Un trueno retumba entre los muros de la estancia que me da cobijo. Me sobresalta, mas no son mis ojos los que se cierran para evitar sentir el impacto; todo lo contrario: asisten impávidos a la irrupción violenta de un torrente imparable que arrasa lo que encuentra a su paso y alcanza el interior del refugio de mi cabeza. Penetran como cuchilladas en carne tierna los fogonazos de los relámpagos; pensamientos impostores que son intrusos que invaden y se instalan en la habitación de mis recuerdos, al lado mismo de la puertecita que da acceso al sótano donde guardé hasta el más preciado de los sueños.
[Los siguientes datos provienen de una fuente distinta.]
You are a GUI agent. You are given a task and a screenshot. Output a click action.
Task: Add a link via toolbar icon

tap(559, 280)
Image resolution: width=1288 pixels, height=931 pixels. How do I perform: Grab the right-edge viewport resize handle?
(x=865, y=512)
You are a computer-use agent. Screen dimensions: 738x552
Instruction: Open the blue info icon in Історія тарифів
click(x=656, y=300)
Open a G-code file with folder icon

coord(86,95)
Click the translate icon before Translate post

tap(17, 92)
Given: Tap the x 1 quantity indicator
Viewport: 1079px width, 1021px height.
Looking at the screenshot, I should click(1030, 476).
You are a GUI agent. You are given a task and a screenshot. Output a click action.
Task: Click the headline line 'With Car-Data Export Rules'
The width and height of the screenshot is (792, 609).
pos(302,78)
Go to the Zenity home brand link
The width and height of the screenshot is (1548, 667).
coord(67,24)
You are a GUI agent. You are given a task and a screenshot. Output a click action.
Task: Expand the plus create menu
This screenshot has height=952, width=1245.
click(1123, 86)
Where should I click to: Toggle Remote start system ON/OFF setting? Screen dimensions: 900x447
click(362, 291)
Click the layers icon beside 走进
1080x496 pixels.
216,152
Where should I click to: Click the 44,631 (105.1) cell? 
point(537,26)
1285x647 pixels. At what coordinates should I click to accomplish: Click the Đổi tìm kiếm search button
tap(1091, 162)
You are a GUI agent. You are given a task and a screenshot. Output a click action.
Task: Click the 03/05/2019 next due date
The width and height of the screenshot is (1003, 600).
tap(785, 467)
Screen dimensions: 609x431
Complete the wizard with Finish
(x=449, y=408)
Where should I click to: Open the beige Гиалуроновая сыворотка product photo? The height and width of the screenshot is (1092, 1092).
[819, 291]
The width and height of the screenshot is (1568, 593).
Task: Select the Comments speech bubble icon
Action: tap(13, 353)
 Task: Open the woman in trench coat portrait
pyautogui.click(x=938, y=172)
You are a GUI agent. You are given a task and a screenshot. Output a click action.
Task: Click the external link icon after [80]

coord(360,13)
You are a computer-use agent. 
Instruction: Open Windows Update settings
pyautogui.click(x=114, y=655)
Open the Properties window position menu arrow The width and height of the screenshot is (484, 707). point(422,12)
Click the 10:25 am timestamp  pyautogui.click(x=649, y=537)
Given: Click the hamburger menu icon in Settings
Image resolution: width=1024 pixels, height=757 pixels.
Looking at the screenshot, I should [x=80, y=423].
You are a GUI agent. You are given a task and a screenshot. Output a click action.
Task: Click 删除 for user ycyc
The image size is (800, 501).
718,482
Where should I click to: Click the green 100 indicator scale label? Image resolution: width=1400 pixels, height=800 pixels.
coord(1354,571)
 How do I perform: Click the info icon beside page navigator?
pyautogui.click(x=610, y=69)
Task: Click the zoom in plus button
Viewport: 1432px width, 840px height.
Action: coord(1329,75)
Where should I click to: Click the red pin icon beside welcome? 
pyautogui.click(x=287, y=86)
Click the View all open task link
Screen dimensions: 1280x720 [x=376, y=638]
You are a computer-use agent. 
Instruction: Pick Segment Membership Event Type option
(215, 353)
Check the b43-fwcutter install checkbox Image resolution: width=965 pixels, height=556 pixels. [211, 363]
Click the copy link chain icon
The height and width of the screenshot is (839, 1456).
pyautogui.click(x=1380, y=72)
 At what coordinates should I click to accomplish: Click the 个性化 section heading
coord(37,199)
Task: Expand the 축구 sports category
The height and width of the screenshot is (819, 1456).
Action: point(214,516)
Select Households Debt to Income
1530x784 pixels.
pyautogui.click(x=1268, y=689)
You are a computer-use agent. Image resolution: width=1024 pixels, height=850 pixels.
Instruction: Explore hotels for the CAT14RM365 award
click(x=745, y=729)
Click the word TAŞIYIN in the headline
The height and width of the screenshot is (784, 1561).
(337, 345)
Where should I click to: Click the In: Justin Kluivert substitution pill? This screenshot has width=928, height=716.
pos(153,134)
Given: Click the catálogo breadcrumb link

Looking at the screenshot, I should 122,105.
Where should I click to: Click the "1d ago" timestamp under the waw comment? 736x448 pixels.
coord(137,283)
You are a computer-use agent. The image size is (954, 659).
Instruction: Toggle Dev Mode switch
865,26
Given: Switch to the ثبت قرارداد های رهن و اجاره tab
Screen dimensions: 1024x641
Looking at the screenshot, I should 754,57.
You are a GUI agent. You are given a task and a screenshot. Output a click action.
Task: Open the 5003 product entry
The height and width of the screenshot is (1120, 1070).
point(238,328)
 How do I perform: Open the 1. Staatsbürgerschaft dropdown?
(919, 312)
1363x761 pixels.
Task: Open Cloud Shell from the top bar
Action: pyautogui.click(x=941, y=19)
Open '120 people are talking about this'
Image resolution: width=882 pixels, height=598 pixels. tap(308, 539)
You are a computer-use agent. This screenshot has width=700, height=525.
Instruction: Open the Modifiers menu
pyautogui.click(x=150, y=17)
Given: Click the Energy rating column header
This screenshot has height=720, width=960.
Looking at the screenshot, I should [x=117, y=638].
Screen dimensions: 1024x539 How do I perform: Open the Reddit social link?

La última vez que hubo tormenta mi mundo se hizo añicos. Y hoy, con su regreso, me siento solo e indefenso a merced de su furia. Más solo y vulnerable que nunca, hecho un ovillo, rodeado por los pedazos a los que quedaron reducidos mis anhelos más profundos.
El dolor por la ausencia se acrecienta. Mi estómago se encoge y el nudo se aprieta. Palidece la esperanza mientras permanezco inmóvil mirando a través de la ventana abierta a un mundo que ahora se antoja frío y hostil.
El peso de la realidad es inevitable. Tan inevitable como el desenlace de la tormenta, y como el silencio ominoso que anticipó su llegada en la soledad de la noche, durante aquel viaje final hacia el corazón de la oscuridad.